Elle fait valoir que la notion de clientèle potentielle invoquée ne peut être retenue, seule la clientèle étant prise en considération, et elle critique les pièces produites par l'intimée, qu'elle qualifie de non probantes ; elle maintient par ailleurs l'absence d'identité des clientèles, excluant ainsi la confusion.
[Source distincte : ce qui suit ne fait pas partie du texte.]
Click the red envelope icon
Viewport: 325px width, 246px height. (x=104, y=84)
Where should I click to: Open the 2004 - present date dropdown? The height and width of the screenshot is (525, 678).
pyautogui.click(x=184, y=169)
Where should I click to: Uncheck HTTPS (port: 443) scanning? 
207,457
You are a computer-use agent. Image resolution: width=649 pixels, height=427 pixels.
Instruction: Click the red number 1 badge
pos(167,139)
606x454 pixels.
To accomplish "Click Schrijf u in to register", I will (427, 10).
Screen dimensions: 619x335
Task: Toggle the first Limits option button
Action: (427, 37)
La SARL Gardian souligne que la marque déposée à l'INPI après vérification a été enregistrée, que le nom "le gardien" ne présentant aucun caractère d'originalité, n'est pas susceptible d'appropriation, ce qui interdit à la SARL Le Gardien d'invoquer le trouble manifestement illicite.
MOTIFS DE LA DECISION
Sur la demande principale
Attendu que, par des motifs pertinents que la cour adopte, le premier juge a exactement relevé la quasi identité visuelle et phonétique des dénominations et de l'enseigne des deux sociétés l'identité de leur objet social, à savoir la surveillance et le gardiennage, et le risque de confusion pour la clientèle et les autres utilisateurs, qui est démontré par les pièces versées aux débats par la SARL Le Gardien, en l'espèce des courriers de cocontractants et des appels téléphoniques adressés la SARL Gardian et parvenus à la SARL Le Gardien;
Attendu que l'argument tenant à la différence de logo et de clientèle sont inopérants, le logo n'étant pas en cause, mais l'enseigne, et la clientèle étant commune, ainsi qu'il apparaît des documents produits, et en tout état de cause ayant vocation à l'être ;
Attendu que le premier juge a par ailleurs à bon droit retenu que l'adoption le 13 mai 2003 par la SARL SPAS de l'enseigne Gardian postérieurement à l'immatriculation de la SARL Le Gardien, réalisée le 03 avril 2003, constitue un trouble manifestement illicite causé à celle-ci, et rendant compétent le juge des référés, qu'ainsi l'ordonnance sera confirmée sur l'interdiction d'utiliser le nom et l'enseigne sous astreinte, et la publication de la décision ;
Sur l'article 700 du Code de procédure civile de la Nouvelle-Calédonie
Attendu qu'il apparaît équitable de décharger la SARL Le Gardien des frais irrépétibles qu'elle a exposés en appel pour la somme de 100.000 FCFP, l'indemnité fixée par le premier juge étant confirmée par ailleurs ;
Attendu qu'en revanche, la demande formée au même chef par l'appelante qui succombe sera rejetée ;
Sur les dépens
Attendu que les entiers dépens, de première instance et d'appel seront supportés par la SARL Gardian, dont distraction au profit de Maître Kibangui, avocat ;
Par ces motifs, LA COUR, Statuant par arrêt contradictoire déposé au greffe ; Déclare l'appel recevable et mal fondé, Confirme l'ordonnance déférée en toutes ses dispositions ; Y ajoutant, Condamne la SARL Gardian à payer à la SARL Le Gardien la somme de cent mille (100 000) francs CFP pour frais irrépétibles d'appel ; Déboute la SARL Gardian de sa demande au même titre et la condamne aux dépens d'appel, distraits au profit de Maître Kibangui, avocat.